Assistant Brooklyn U.S. Attorney Laura Mantell has filed papers to seize the $10,089 in the oldfella’s account, which he uses to purchase items in the prison commissary, then leave him with $250 in spending money.
“The government should be as diligent fighting ISIS as they are trying to take food money from a 98-year-old inmate,” Michael Franzese, the gangster’s son, told The News.
“Believe me, it really hurts him what they’re doing,” he said.
The wheelchair-bound Franzese was convicted in 2010 of racketeering charges, including the extortion of the jiggle joint, and ordered to fork over a $116,500 forfeiture judgment.
John "Sonny" Franzese is a former Colombo underboss.
John "Sonny" Franzese (center) in younger days leaves court with his lawyer Murray Edelbaum (left).
He was sentenced to 96 months in prison, which he is serving at the Federal Medical Center, Devens, in Massachusetts.
But neither Franzese nor co-defendant Joseph DiGorga has contributed a nickel toward the judgment, the prosecutor contends in court papers. At the same time, the feds can’t locate any assets of Franzese other than the commissary account.
Michael Franzese pointed out that the money in the account isn’t really his father’s, it was sent by family members.
“He doesn’t have any money. He’s broke,” Michael Franzese said. “He uses the money to buy eye drops. He buys Cup-A-Soup, hygiene items. He doesn’t eat any junk food, but once in a while he eats ice cream.
“He can’t even make phone calls because they put a lien on the account. It’s unbelievable,” he fumed.
Michael Franzese, John's son, is trying to him sprung from prison.
John "Sonny" Franzese was convicted shaking down the Hustler Club.
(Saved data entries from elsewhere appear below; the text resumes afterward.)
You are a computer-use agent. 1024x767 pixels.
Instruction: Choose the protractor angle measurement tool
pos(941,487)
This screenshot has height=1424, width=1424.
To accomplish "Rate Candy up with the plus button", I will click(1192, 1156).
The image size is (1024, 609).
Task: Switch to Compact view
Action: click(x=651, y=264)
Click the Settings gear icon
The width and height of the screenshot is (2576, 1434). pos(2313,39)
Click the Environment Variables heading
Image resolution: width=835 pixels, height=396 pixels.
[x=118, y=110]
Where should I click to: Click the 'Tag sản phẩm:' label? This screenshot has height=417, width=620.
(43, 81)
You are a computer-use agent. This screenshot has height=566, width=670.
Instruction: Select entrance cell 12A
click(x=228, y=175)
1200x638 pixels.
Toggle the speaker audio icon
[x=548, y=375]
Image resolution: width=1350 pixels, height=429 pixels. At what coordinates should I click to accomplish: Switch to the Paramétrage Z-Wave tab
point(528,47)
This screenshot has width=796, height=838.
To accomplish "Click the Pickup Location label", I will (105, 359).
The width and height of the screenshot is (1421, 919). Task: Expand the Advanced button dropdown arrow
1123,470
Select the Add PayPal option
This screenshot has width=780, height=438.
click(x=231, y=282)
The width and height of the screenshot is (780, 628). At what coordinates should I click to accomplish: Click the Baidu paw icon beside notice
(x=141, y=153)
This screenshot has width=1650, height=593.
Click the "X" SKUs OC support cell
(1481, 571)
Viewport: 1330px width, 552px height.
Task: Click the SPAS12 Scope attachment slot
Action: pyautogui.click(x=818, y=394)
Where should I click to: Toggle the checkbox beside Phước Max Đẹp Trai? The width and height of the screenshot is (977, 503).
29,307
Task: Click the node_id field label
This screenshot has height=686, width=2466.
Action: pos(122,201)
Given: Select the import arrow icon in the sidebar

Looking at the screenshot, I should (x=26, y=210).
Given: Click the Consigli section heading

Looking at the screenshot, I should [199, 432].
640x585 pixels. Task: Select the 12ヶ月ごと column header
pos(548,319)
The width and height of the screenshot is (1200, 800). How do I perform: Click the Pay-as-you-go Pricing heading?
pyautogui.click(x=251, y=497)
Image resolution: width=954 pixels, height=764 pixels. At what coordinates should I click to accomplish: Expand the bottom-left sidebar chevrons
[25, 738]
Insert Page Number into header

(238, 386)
Franzese is scheduled to be released to a halfway house in February 2017 — just in time for his 100th birthday.
While Franzese may be hard of hearing and have poor eyesight, the prosecutor reminded Federal Judge Brian Cogan that he didn’t make it this far without being tough.
“From a very young age, he engaged in relentless and increasingly brutal violence, and ultimately committed so many murders that he even struggled to keep track of them,” Mantell argued.
Franzese’s family has applied to the U.S. Bureau of Prisons under its “compassionate release” policy to allow his father to spend whatever time he has left alive at home instead of behind prison walls. They have not yet received an answer, according to Michael Franzese.